Trick Mirror is an enlightening, unforgettable trip through the river of self-delusion that surges just beneath the surface of our lives. This is a book about the incentives that shape us, and about how hard it is to see ourselves clearly through a culture that revolves around the self. In each essay, Tolentino writes about a cultural prism: the rise of the nightmare social internet; the advent of scamming as the definitive millennial ethos; the literary heroine's journey from brave to blank to bitter; the punitive dream of optimization, which insists that everything, including our bodies, should become more efficient and beautiful until we die. Gleaming with Tolentino's sense of humor and capacity to elucidate the impossibly complex in an instant, and marked by her desire to treat the reader with profound honesty, Trick Mirror is an instant classic of the worst decade yet.

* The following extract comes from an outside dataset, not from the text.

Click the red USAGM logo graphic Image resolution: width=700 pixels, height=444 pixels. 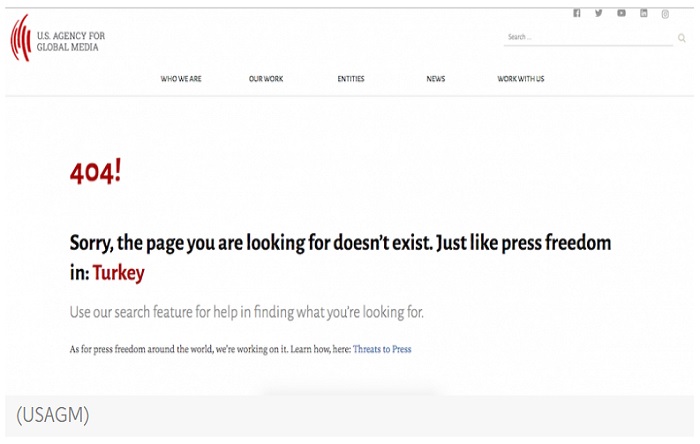pos(20,39)
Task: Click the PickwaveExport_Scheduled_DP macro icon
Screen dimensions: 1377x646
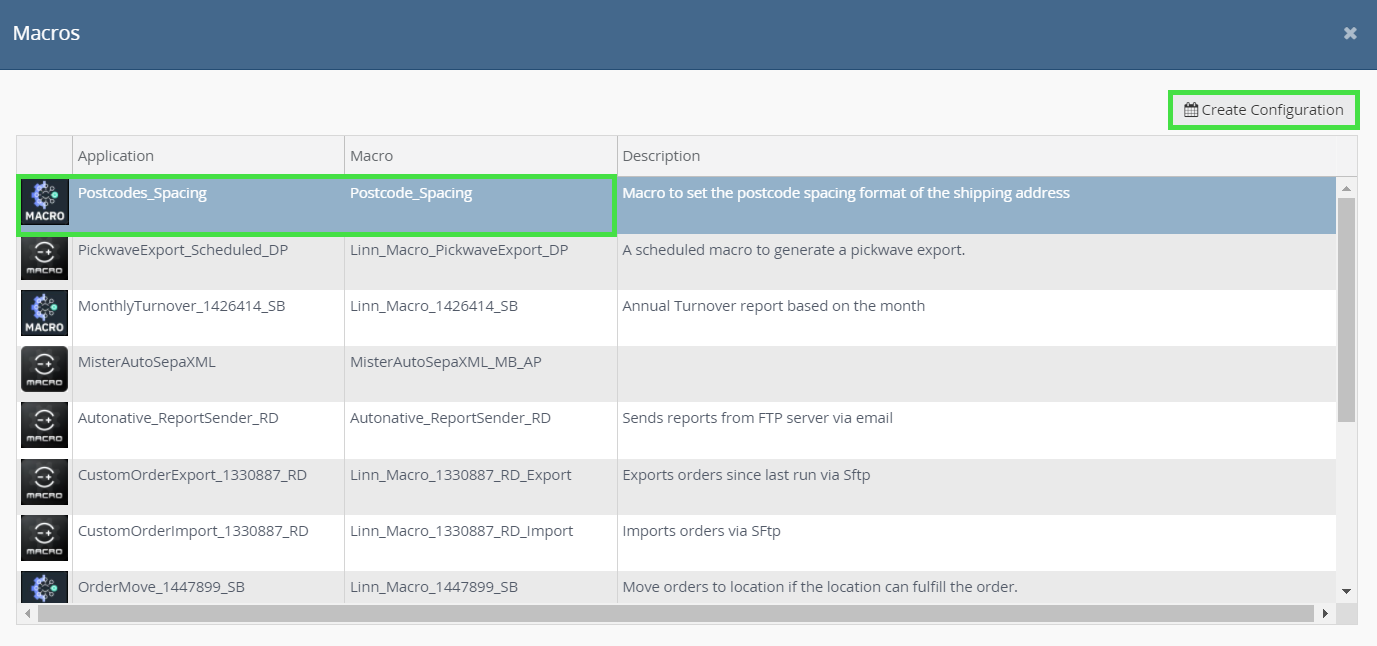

FINALIST FOR THE PEN/DIAMONSTEIN-SPIELVOGEL AWARD FOR THE ART OF THE ESSAY
Review
"I worship at the altar of Jia Tolentino, who is undoubtedly the sharpest and most incisive cultural critic alive. Jia is a for-real genius, so damn funny it's absurd." -Samantha Irby, author of We Are Never Meeting in Real Life
"Dazzlingly wide-reaching essays." -Vanity Fair
"The millennial Susan Sontag, a brilliant voice in cultural criticism....She writes like a dream." -The Washington Post
About the Author
Jia Tolentino is a staff writer at The New Yorker. Raised in Texas, she studied at the University of Virginia before serving in Kyrgyzstan in the Peace Corps and receiving her MFA in fiction from the University of Michigan. She was a contributing editor at The Hairpin and the deputy editor at Jezebel, and her work has appeared in The New York Times Magazine, Grantland, Pitchfork, and other publications. She lives in Brooklyn.